====== STUDY TEXT
Treating wild and farmed salmon equally
Treating wild and farmed salmon equally
Monday, March 09, 2009
The recent decision by the B.C. Supreme Court to grant authority over salmon farming to the federal Department of Fisheries and Oceans was hailed as a “major victory” by anti-salmon farm activists.
They were gleeful over the court’s finding that the province of British Columbia did not have jurisdiction because salmon farming is a “fishery” and not “farming.”
It would seem, and I am happy for it, that they have shot themselves in the foot by filing the lawsuit in the first place.
The Constitution Act of 1867 gave the federal government jurisdiction over “Seacoast and Inland Fisheries.” In other words, all fisheries. But the provinces own the land, including lakes and rivers, giving rise to constitutional uncertainty regarding freshwater fisheries.
Over the years the federal and provincial governments have negotiated shared management of many freshwater fisheries, including trout.
============
====== ENTRIES PROVIDED
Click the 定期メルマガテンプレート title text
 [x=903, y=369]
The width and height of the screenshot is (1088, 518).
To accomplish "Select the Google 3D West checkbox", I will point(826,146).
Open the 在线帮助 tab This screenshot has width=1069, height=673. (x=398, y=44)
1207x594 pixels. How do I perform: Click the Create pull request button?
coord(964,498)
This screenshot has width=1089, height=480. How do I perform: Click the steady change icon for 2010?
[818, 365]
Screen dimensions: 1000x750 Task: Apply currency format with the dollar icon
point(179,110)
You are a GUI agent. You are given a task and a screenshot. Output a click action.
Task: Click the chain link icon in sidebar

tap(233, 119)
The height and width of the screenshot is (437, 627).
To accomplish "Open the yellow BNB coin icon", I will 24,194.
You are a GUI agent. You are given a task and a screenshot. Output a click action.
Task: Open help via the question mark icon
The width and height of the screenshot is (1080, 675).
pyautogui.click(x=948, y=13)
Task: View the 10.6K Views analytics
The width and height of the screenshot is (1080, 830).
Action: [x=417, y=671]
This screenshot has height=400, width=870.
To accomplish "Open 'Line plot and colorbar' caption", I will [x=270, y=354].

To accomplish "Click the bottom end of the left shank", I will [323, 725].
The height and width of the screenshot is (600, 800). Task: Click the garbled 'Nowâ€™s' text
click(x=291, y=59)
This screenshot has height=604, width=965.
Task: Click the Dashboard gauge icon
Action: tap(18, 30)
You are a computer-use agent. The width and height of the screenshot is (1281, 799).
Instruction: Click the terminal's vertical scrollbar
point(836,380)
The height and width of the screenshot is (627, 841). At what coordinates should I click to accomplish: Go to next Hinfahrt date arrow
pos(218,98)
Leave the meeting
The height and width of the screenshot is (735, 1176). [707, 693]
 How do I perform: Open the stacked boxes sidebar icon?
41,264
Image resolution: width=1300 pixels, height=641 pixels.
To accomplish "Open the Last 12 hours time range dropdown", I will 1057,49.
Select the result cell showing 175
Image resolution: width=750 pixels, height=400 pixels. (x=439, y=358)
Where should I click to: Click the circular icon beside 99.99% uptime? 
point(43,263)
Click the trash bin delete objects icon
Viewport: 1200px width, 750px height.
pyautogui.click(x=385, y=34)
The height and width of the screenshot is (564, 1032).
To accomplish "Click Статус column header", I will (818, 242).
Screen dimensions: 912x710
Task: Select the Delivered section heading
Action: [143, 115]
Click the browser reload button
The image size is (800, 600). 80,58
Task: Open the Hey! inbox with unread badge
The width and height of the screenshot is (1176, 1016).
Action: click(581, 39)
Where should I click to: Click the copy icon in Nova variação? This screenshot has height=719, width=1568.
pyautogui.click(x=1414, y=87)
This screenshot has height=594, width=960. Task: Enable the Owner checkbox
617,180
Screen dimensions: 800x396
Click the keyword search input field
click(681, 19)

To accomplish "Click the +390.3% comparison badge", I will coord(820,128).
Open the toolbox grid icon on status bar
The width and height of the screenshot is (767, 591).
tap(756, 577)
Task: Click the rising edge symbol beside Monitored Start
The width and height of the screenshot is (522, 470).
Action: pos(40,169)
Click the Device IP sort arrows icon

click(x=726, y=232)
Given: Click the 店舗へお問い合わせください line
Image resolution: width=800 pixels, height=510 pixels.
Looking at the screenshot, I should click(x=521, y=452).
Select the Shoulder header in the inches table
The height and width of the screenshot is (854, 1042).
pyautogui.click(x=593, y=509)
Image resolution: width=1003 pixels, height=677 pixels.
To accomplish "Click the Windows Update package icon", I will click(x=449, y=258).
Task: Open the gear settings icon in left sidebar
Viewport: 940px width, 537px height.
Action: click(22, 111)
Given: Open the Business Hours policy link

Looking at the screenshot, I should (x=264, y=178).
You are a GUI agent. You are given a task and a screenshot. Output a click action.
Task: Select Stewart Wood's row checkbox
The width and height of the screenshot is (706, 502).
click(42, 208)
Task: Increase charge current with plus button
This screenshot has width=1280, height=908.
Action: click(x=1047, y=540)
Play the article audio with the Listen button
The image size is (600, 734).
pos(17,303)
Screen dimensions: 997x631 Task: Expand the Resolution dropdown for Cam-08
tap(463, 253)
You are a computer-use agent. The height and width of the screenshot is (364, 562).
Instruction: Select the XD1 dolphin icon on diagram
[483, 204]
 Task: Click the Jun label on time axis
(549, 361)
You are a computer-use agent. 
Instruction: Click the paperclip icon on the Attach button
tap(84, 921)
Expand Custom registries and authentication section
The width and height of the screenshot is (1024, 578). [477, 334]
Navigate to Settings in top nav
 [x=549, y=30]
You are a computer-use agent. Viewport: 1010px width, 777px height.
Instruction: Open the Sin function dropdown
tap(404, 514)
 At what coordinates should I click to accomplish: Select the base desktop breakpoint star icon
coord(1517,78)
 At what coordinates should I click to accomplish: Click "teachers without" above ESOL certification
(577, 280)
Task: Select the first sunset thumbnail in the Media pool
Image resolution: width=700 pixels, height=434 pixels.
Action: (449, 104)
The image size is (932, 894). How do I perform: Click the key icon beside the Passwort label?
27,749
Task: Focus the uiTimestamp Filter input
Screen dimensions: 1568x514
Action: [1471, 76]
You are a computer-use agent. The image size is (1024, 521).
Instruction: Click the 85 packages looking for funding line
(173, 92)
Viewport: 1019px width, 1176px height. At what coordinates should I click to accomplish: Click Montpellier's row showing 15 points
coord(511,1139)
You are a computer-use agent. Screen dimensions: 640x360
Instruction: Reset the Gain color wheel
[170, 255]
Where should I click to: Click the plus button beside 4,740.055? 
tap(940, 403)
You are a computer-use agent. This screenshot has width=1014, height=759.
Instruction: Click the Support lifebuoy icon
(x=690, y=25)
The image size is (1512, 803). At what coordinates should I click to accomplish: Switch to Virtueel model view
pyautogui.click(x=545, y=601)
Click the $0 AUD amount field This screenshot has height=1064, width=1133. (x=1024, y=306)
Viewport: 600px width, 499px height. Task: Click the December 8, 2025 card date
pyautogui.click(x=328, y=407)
============
WHAT THIS EXERCISE ASKS:
A. Return a passage of the salmon farming article word for word, beginning at "It would seem, and" and stopping after "regarding freshwater fisheries.".
B. Answer these from the salmon farming article:
(i) On what date is the article dated?
(ii) Which act gave the federal government jurisdiction over "Seacoast and Inland Fisheries"?
(iii) Which freshwater fish is named as one whose fishery the federal and provincial governments have negotiated shared management of?
C. Continue the salmon farming article after its last sentence.
The listing was drawn from a separate source, not from the salmon farming article.

RESPONSES BY TASK:
A.
It would seem, and I am happy for it, that they have shot themselves in the foot by filing the lawsuit in the first place.
The Constitution Act of 1867 gave the federal government jurisdiction over “Seacoast and Inland Fisheries.” In other words, all fisheries. But the provinces own the land, including lakes and rivers, giving rise to constitutional uncertainty regarding freshwater fisheries.

B.
(i) Monday, March 09, 2009
(ii) The Constitution Act of 1867
(iii) Trout

C.
There were no salmon farms, or any other marine-based aquaculture operations, in 1867. Because the provinces had jurisdiction over the foreshore leases required by marine aquaculture, it only made sense to share management authority for these operations in addition to the freshwater fisheries. A B.C. Supreme Court judge has interpreted this to be unconstitutional with regard to salmon farming. One would imagine this applies to other marine aquaculture, including sablefish, oyster, clam, mussel and scallop farms.
If I were a B.C. government official, I would heave a great sigh of relief at this decision. The province has done its best, since salmon farming began in the early 1980s, to help regulate and manage the growth of the sector, now B.C.’s largest food export industry.
At every step of the way they have been dogged by a coalition of commercial fishing interests, tourism operators, the political left, and anti-salmon farm activists.
There have been near-continuous public hearings, special commissions and legislative committees on this subject for over 30 years. For the provincial government, salmon farming has been a political liability during most of the industry’s history.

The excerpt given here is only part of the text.